** Exercise requirements **
Nothing other than the lines from the one containing "Screen dimensions: 841x506" through the close of the entries below should be printed, each exactly.

[Collected data]
***

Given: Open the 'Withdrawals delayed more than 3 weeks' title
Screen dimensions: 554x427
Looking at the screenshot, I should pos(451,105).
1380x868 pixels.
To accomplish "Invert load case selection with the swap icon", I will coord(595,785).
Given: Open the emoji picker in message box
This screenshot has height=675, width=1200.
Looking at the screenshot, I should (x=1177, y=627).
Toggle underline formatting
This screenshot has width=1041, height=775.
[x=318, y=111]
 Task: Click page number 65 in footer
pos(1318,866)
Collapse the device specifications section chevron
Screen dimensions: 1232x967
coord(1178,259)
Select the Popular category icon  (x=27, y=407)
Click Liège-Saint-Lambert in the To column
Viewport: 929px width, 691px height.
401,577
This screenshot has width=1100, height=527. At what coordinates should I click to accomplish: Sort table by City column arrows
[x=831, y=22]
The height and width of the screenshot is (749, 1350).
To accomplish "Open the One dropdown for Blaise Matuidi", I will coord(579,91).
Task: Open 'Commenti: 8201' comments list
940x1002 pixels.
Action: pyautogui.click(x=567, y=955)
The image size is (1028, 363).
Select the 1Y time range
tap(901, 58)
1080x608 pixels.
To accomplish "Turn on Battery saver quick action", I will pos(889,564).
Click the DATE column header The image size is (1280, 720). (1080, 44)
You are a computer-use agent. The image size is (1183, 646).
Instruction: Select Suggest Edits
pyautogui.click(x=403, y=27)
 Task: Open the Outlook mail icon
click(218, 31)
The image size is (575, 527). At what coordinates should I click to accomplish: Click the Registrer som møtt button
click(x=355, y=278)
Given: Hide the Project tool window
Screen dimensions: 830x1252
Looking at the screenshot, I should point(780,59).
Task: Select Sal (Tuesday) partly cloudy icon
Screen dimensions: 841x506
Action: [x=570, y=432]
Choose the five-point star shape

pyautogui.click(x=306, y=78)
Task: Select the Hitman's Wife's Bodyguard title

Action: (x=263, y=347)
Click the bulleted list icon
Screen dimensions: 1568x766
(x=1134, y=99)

***

** Written solution **
Screen dimensions: 841x506
Action: [x=570, y=432]
Choose the five-point star shape

pyautogui.click(x=306, y=78)
Task: Select the Hitman's Wife's Bodyguard title

Action: (x=263, y=347)
Click the bulleted list icon
Screen dimensions: 1568x766
(x=1134, y=99)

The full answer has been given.